### Excerpted passage

## Start

DATE: 20230516
SUPERIOR COURT OF JUSTICE - ONTARIO
RE: CAPSTACK ADVISORY SERVICES INC., Plaintiff - and- NORTHERN LIGHTS ENTERPRISE INC. AND AALTO DEVELOPMENT INC., Defendants
BEFORE: Associate Justice Rappos
COUNSEL: Khaled Gheddai, for the Plaintiff Bobby Sachdeva, for the Defendants
HEARD: May 15, 2023 (via videoconference)
E N D O R S E M E N T
Overview
[1] The plaintiff, Capstack Advisory Services Inc. (the “Plaintiff”), brings a motion for an order striking out the statement of defence of Northern Lights Enterprises Inc. and Aalto Development Inc. (collectively, the “Defendants”). The Plaintiff seeks this relief under rule 30.08(2)(b) of the Rules of Civil Procedure due to the failure of the Defendants to serve an affidavit of documents.
[2] In the alternative, the Plaintiff requests an order, inter alia: (a) compelling the Defendants to serve a sworn affidavit of documents within 20 days; (b) compelling the Defendants to attend to be examined for discovery at a time and place fixed for the examination by the Plaintiff; and (c) imposing a discovery plan on the Defendants.
[3] The position of the Defendants is that the motion is premature and improper and should be dismissed. In the alternative, the Defendants request that the court grant an order: requiring the Plaintiff to deliver a further and better affidavit of documents within 45 days; (b) requiring the Defendants to deliver their affidavit of documents by July 31, 2023; and (c) requiring examinations for discovery to be completed by September 30, 2023.
[4] At the outset of the hearing, I noted to counsel that it appeared that they had failed to follow the Three C’s of cooperation, communication and common sense in how they have dealt with the outstanding issues between the parties to date. Although the Three C’s are the “principles of operation of the Commercial List” and referenced in the Consolidated Practice Direction Concerning the Commercial List, in my view they are equally applicable in civil proceedings. See Rheaume v. Foster, 2021 ONSC 5804, Duggan v. Lakeridge, 2017 ONSC 1474, and Bosworth v. Coleman, 2014 ONSC 6135.

## End

### What you are asked to do
Duplicate the stretch of the court endorsement from "[2] In the alternative, the" through "September 30, 2023.", word for word.

### Material provided
## Start

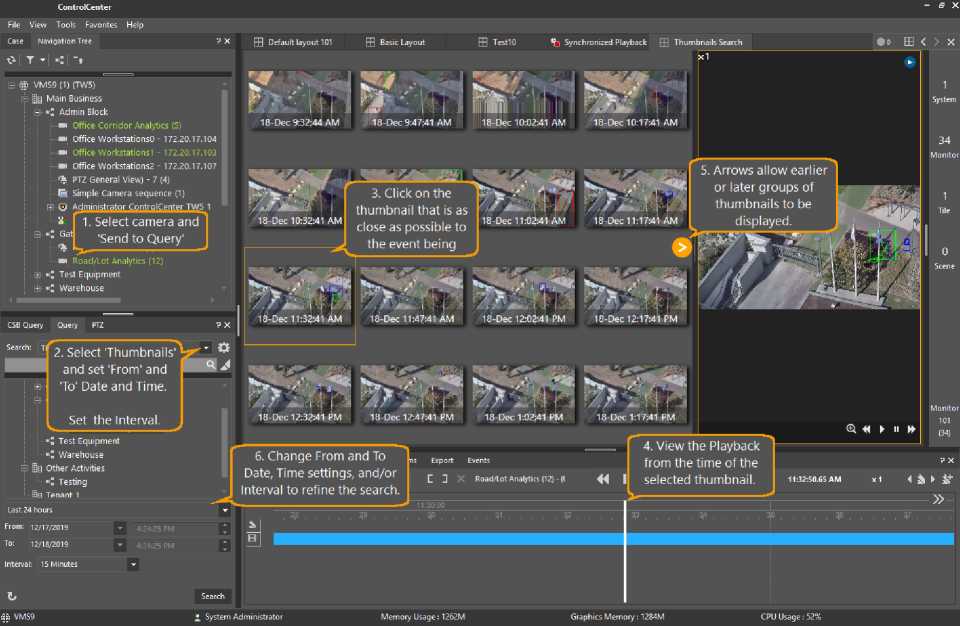Collapse the Admin Block tree node

(x=37, y=112)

## End

### Problem solution
[2] In the alternative, the Plaintiff requests an order, inter alia: (a) compelling the Defendants to serve a sworn affidavit of documents within 20 days; (b) compelling the Defendants to attend to be examined for discovery at a time and place fixed for the examination by the Plaintiff; and (c) imposing a discovery plan on the Defendants.
[3] The position of the Defendants is that the motion is premature and improper and should be dismissed. In the alternative, the Defendants request that the court grant an order: requiring the Plaintiff to deliver a further and better affidavit of documents within 45 days; (b) requiring the Defendants to deliver their affidavit of documents by July 31, 2023; and (c) requiring examinations for discovery to be completed by September 30, 2023.